* Requirement
Look through the data below for the line with "This screenshot has" and the line with "Given: Click the ±20% cell in last row", then transcribe exactly from the first through the second, leaving out all pictures.

* Task inputs
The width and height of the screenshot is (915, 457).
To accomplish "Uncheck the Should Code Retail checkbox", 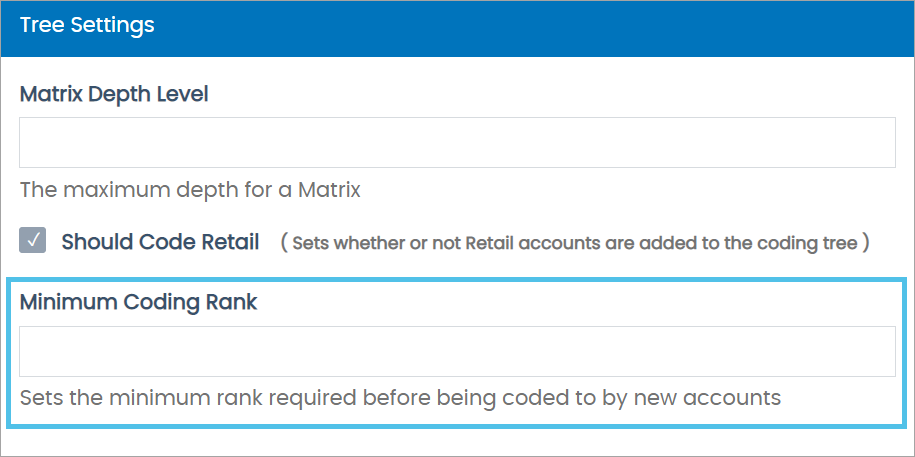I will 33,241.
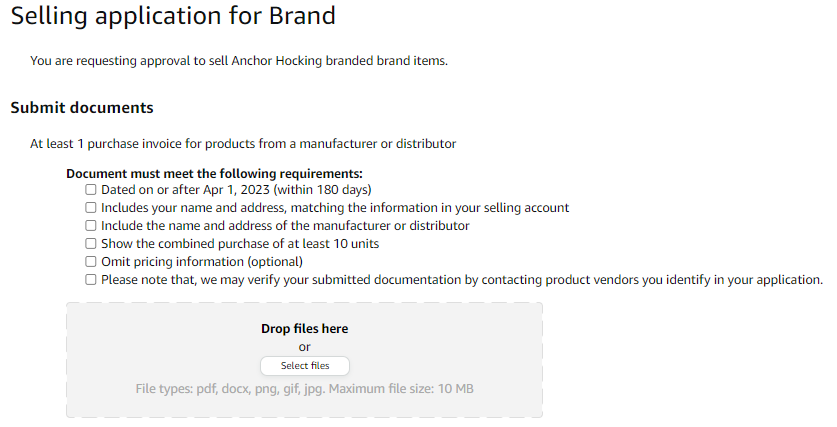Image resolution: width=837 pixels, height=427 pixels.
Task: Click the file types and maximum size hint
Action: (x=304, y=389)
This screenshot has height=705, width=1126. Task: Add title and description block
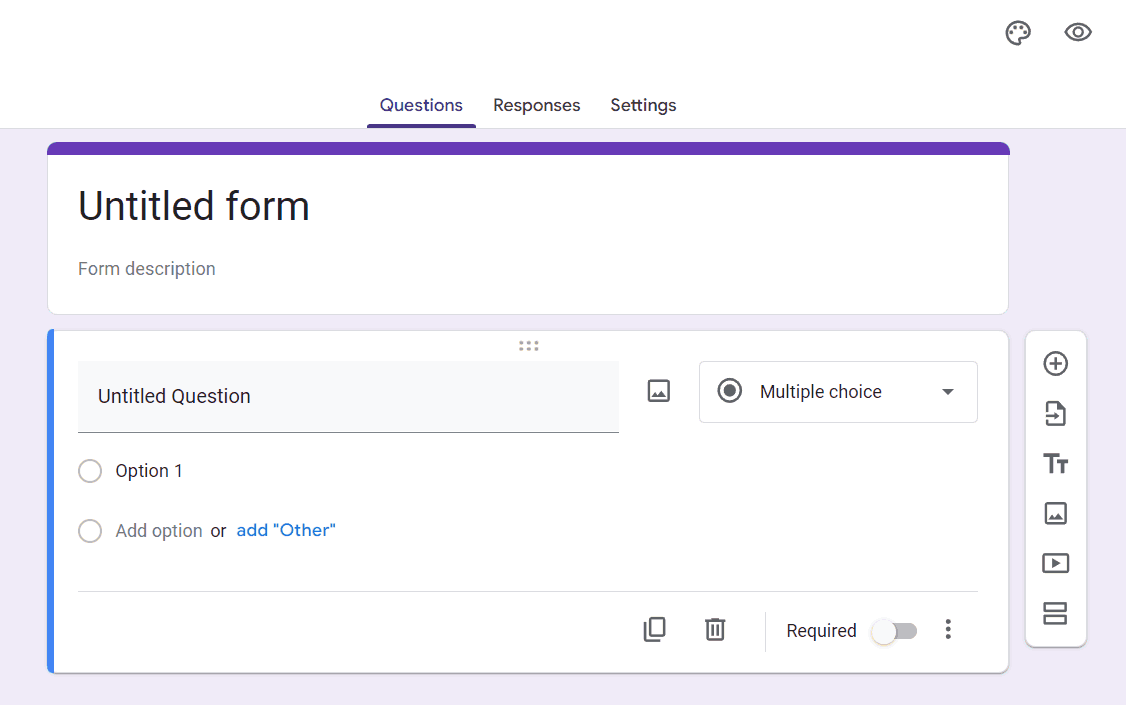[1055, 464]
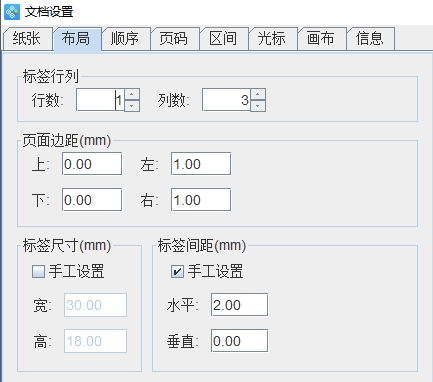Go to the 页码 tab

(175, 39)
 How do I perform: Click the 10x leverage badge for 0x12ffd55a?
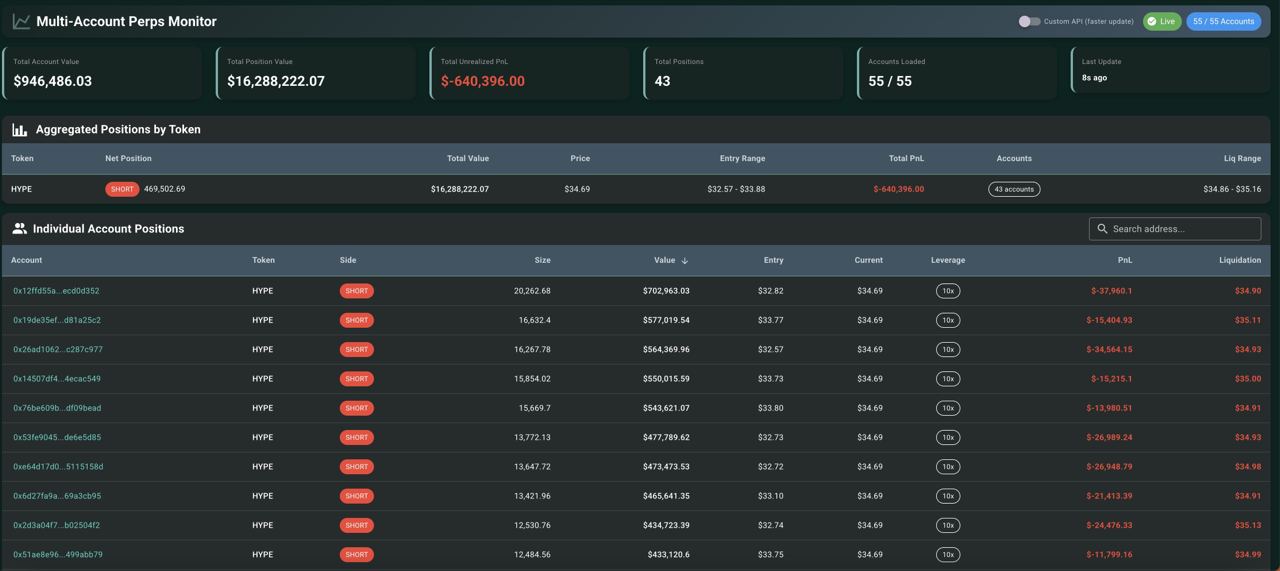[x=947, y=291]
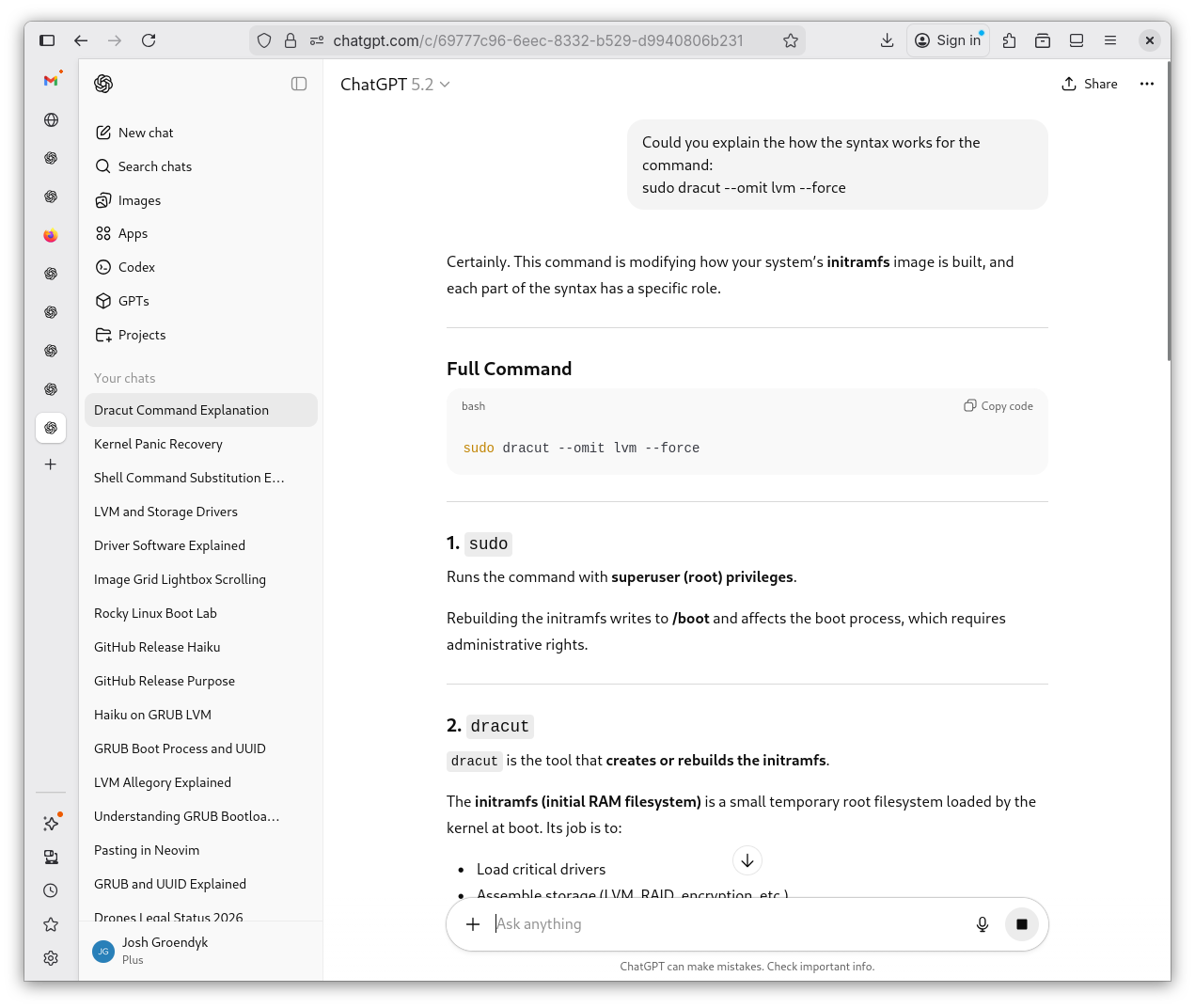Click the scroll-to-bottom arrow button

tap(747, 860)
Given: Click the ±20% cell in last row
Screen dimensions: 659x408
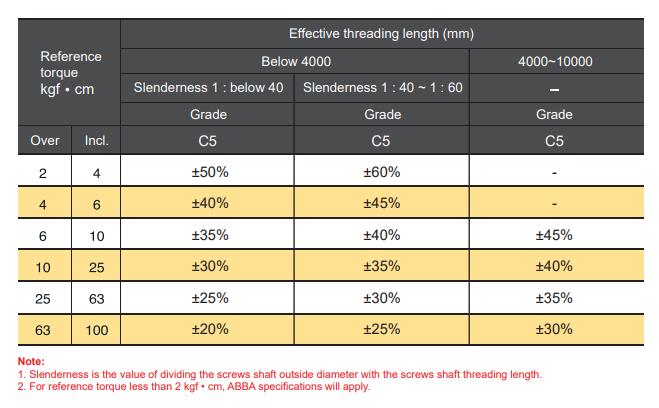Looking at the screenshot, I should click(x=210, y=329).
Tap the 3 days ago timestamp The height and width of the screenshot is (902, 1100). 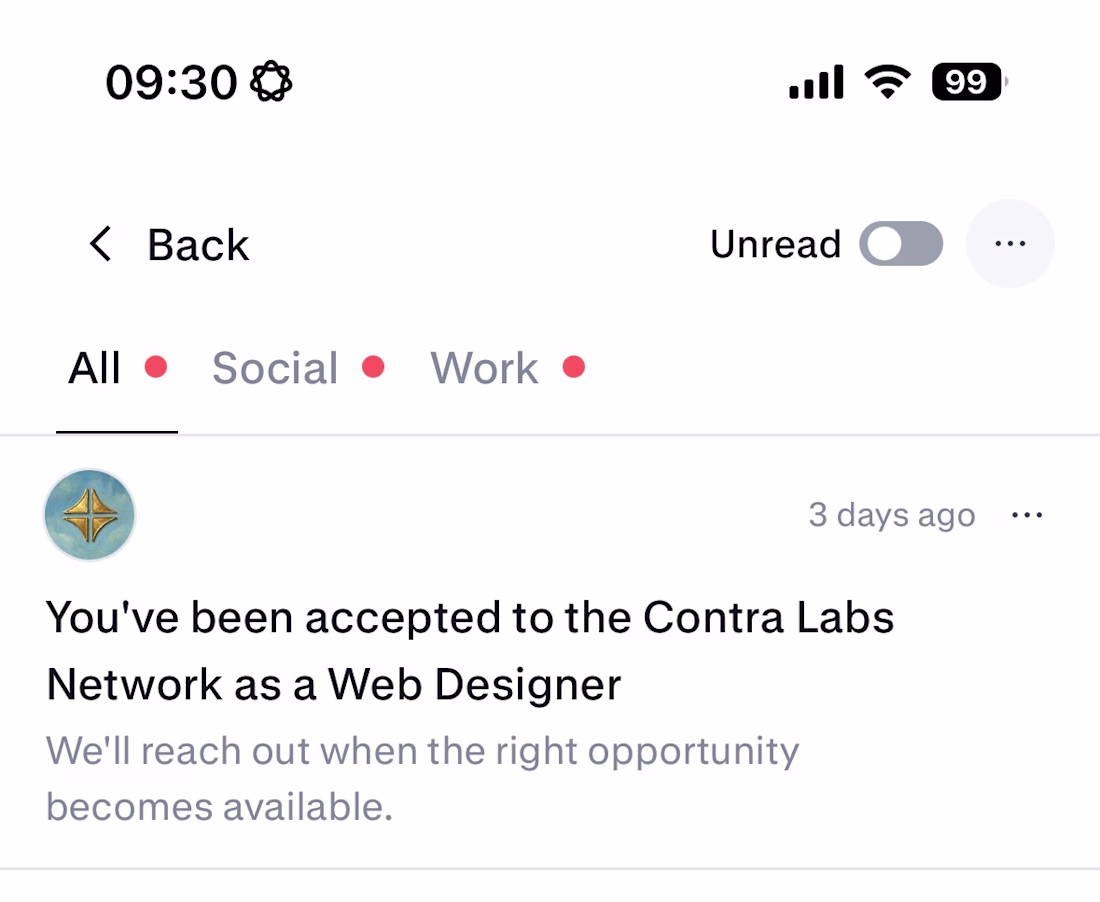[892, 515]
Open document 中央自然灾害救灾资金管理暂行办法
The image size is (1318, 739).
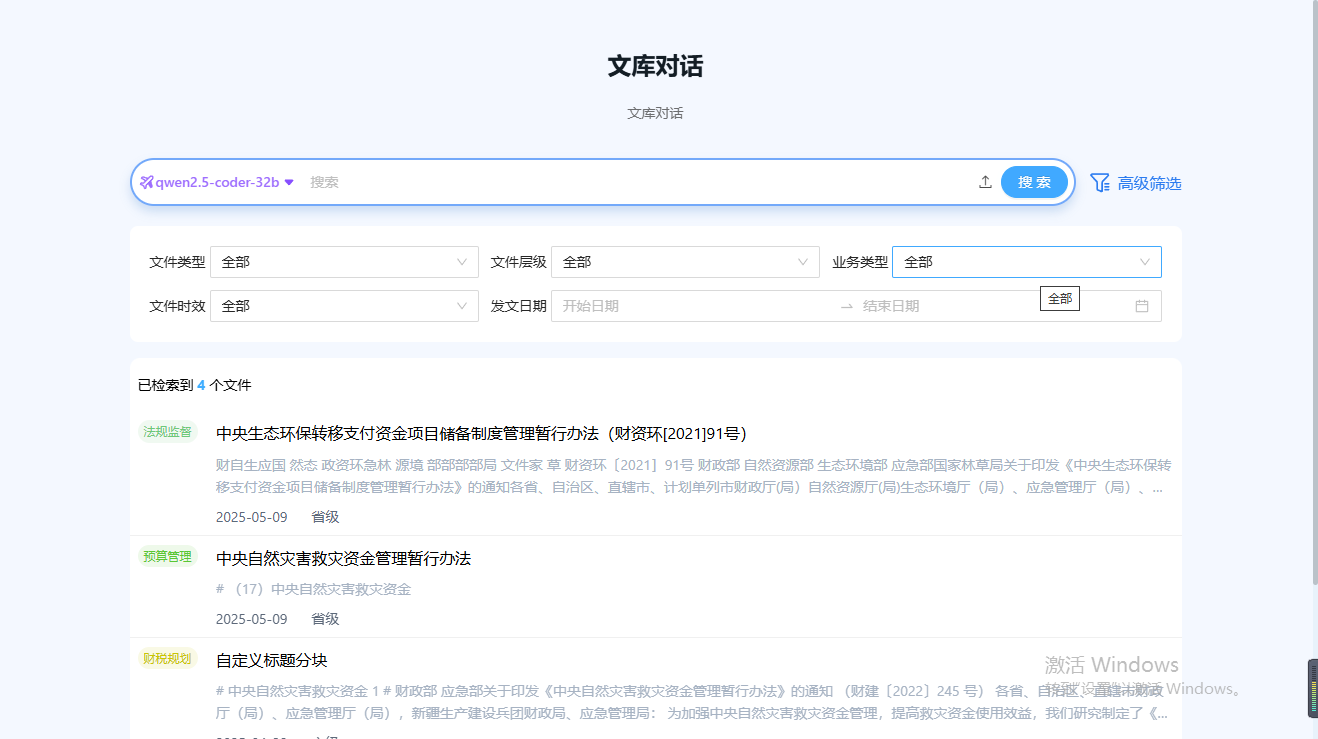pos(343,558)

* Task response
This screenshot has height=705, width=1126. Task: Add title and description block
[1055, 464]
Go to the 页码 tab

(175, 39)
 How do I perform: Click the 10x leverage badge for 0x12ffd55a?
[x=947, y=291]
Click the scroll-to-bottom arrow button

tap(747, 860)
Given: Click the ±20% cell in last row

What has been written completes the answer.